Эрика прикрыла глаза.
— Это тоже Моро, — ответила она. — Он как-то подправил мир. Я вдруг поняла, что никто не удивляется тому, что Эрик Штольц в принципе есть. Все будто бы знали, что у меня был брат-близнец, который жил в деревне. Ну а родители радовались, конечно. Богатый и знаменитый сын это великое дело, знаешь ли.
Август усмехнулся. Эрике почудилось, что он начинает возвращаться в свою привычную броню.
— Поэтому тогда он тебя и уволок в дом, — сказал он и пояснил: — Тогда, вечером, когда тут был огненный столб.

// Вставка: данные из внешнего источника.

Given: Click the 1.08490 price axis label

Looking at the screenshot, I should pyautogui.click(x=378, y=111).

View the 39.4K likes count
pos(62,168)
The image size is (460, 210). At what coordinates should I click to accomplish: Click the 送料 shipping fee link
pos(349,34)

Защита артефакта лопнула как раз в ту минуту, когда Моро втащил Эрику в дом. Отдача была такой, что Эрика упала на руки Моро, почти потеряв сознание. Воспоминаний от того вечера осталось немного — тьма в коридоре и комнате, свет, затрепетавший в лампе, чашка какого-то густого варева в руках Моро, и его рука, которая поддерживала голову Эрики.
— Да, — ответила она. — Тогда я обратилась, стоило Жан-Клоду закрыть дверь.

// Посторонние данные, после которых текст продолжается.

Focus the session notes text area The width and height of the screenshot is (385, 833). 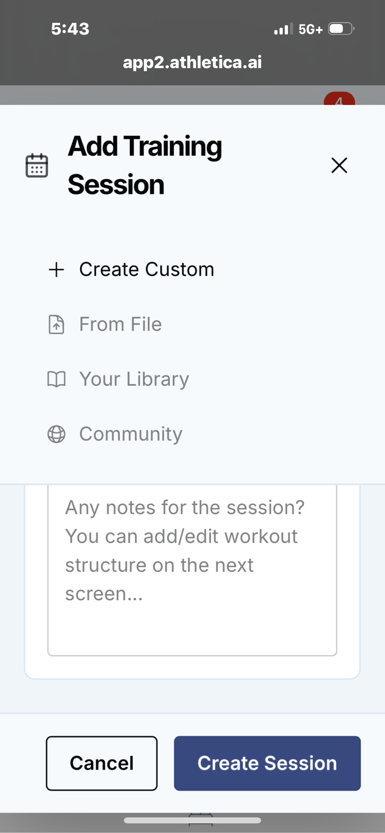pyautogui.click(x=192, y=569)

Август нахмурился — то ли от того, что Эрика назвала слугу по имени, то ли потому, что уже думал о чем-то другом. И Эрика даже подозревала, о чем именно.
— Ползучие артефакты могут вызвать такие столбы? — спросил он. Эрика пожала плечами.
— Я почти ничего о них не знаю, — ответила она и поинтересовалась: — Как думаешь, когда убийца объявится снова?
Август нахмурился. Конечно, о чем еще говорить в постели с мужчиной в новогоднюю ночь? Разумеется об убийствах, убийцах и их жертвах. Эрика задумчиво погладила его по плечу, провела пальцами по тонкому шраму, убегавшему на грудь — Август поймал ее пальцы и прижал к губам.
— Ты хочешь поговорить именно об этом? — спросил он. — Или нам еще есть, чем заняться?
Глава 6. Цветок для разносчицы пирогов
Утро было серым и сонным. Отгремели фейерверки, опустели улицы, и Эверфорт наконец-то погрузился в сон. Снова пошел снег, заметая рассыпанные конфетти и мусор — мир делался белым и чистым.
Эрика думала, что музыка этого мира должна быть такой же: спокойной, плавной, задевающей самые глубокие струны в душе. Человек, который поднимется из кровати тогда, когда уже начнет смеркаться, выглянет в окно, увидит, как фонарщики зажигают первые фонари, и услышит в музыке отблеск того таинственного света, что хранится в глубине его сердца вместе с надеждами, снами и памятью детства. И к нему придут золотые шары на елке, треск поленьев в камине, нетерпеливо сорванная с подарков полосатая бумага — и руки матери, смех отца, тепло вечера, любовь.